上記のプログラムを実行するSQLは以下です。
EXECUTE UPDATE_SALARY (11, 30, 5000);
また、PL/SQLプログラムからストアドプロシージャの呼び出しをすることも可能です。
その場合は以下のように記述します。
DECLARE
X NUMBER
BEGIN
UPDATE_SALARY (11, 30, 5000);
dbms_output.put_line(X);
END
上記ではDECLAREの後に結果の戻りを受け取る変数を宣言し、
BEGINの後で引数を渡してUPDATE_SALARYを実行しています。
その後、実行結果を画面に表示しています。
データーベースサーバーに現在登録されているストアドプロシージャの一覧を取得するには、以下SQLを実行します。
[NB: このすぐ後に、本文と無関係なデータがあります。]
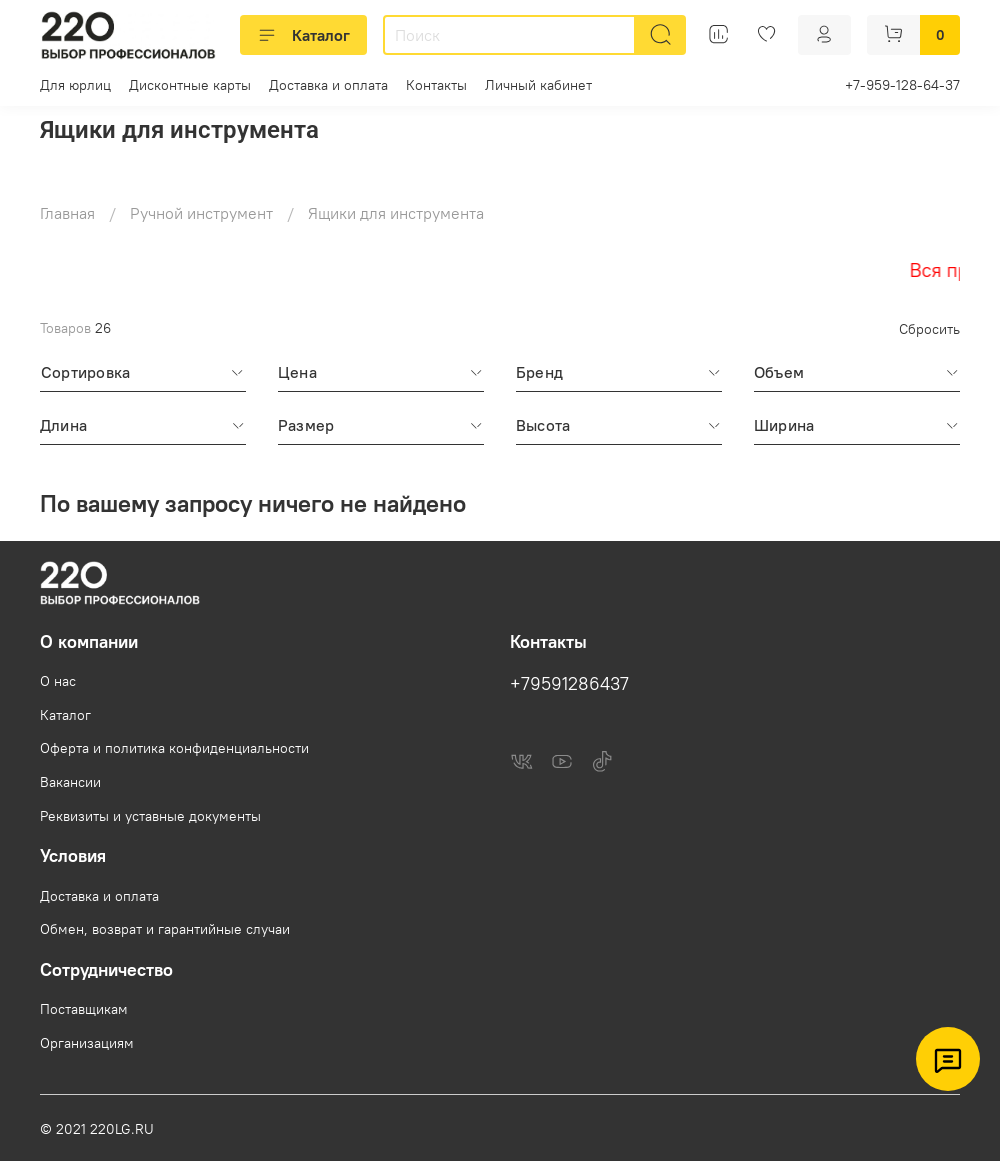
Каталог (303, 35)
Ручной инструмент (201, 213)
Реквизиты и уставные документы (150, 816)
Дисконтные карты (190, 85)
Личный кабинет (538, 85)
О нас (58, 681)
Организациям (87, 1043)
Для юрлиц (75, 85)
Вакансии (70, 782)
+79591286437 (569, 684)
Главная (67, 213)
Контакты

SELECT * FROM USER_OBJECTS WHERE OBJECT_TYPE = 'PUROCEDURE';
他のユーザーのストアドプロシージャの一覧を取得したい場合のSQLは以下です。
SELECT * FROM DBA_OBJECTS WHERE OWNER = 'ユーザー名' AND OBJECT_TYPE = 'オブジェクトタイプ名';
また、ストアドプロシージャのソースを取得したい場合は、以下SQLを実行します。
SELECT TEXT FROM USER_SOURCE WHERE NAME = 'ストアドプロシージャ名' ORDER BY LINE;
こちらも、他のユーザーのストアドプロシージャのソースを取得する場合は以下です。
SELECT TEXT FROM DBA_OBJECTS WHERE OWNER = 'ユーザー名' AND NAME = 'ストアドプロシージャ名' ORDER BY LINE;
まとめ
ストアドプロシージャを適切に使用することでパフォーマンスやセキュリティの向上、開発工数の節約が期待できます。ストアドプロシージャのメリット・デメリットを考慮し、アプリケーションを設計しましょう。